But how to describe/explain this album to someone who hasn't heard anything from the band or Newman's last outfit Zumpano (which is already fairly unlikely, even though their two Subpop releases --1995's Look at What the Rookie Did and 1996's swan song Goin' Through Changes --are both excellent)? Hell, even if Bejar wasn't still involved, it'd be much easier to haphazardly label Electric Version as being well-thought out "summery" (everything becomes easier when you start making up words) pop; though I don't think anyone would describe Newman's songwriting as "straightforward," Bejar's contributions to the record ("Chump Change," "Testament to Youth in Verse" and the incredible "Ballad of a Comeback Kid"), like most of his work, have a spectacular offbeat quality to them; a feeling that something has gone horribly wrong yet it can't help but feel so right. How's that for a cheesy overused cliché? Is the album any clearer now?

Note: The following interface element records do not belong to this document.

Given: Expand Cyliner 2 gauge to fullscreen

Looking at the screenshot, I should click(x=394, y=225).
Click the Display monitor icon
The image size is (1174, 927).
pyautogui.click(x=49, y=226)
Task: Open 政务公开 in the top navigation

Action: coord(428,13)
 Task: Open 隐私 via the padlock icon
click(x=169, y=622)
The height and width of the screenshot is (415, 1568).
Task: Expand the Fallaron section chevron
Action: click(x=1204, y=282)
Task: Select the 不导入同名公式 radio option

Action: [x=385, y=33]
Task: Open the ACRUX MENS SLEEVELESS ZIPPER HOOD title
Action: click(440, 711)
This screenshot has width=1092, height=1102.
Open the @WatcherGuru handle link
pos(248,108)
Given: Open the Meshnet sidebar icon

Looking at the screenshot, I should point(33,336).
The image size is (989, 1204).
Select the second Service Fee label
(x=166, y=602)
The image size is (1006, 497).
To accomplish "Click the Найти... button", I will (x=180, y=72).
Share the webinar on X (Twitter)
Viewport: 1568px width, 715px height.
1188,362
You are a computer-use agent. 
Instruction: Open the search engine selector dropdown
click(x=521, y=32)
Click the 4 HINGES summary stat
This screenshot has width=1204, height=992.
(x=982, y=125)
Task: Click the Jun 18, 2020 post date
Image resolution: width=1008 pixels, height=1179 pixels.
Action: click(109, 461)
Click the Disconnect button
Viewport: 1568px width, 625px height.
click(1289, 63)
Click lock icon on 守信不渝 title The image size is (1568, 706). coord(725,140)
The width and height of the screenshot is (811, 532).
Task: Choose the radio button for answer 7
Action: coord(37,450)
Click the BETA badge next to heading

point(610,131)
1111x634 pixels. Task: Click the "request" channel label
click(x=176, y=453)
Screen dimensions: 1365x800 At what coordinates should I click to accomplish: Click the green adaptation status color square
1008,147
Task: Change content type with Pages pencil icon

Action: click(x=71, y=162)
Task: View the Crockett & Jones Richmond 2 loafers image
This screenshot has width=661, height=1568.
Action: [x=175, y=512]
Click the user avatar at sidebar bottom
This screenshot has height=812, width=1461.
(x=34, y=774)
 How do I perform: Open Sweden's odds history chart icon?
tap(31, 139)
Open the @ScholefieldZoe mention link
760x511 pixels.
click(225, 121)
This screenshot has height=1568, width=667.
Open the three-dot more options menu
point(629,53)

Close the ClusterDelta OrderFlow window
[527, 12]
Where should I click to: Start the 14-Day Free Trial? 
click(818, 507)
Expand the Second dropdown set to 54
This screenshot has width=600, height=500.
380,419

OK, so maybe the bottom line of this entire review is that you have to hear the album to "get" how clever and catchy of a pop album this is without projecting itself as superior or intelligent. There are no bad songs to be found and although you'll have to weather a few sub-par moments to get to the real good stuff at the end, any lulls will be forgotten when the best of this album starts to hit and, like that drunk guy dancing uncontrollably in front of you at concerts, just won't stop. But like I said, if you're reading this, you probably know exactly what I'm talking about and agree or disagree about this review, you're very unlikely to disagree with this: if you like clever pop music with variety and endless amounts of great hooks, buy this album now. Then, when you're looking for more, it probably wouldn't hurt to track down those Zumpano, Neko Case and Destroyer records. It can only help remind you how talented this band is, whether they're all on the same stage or not.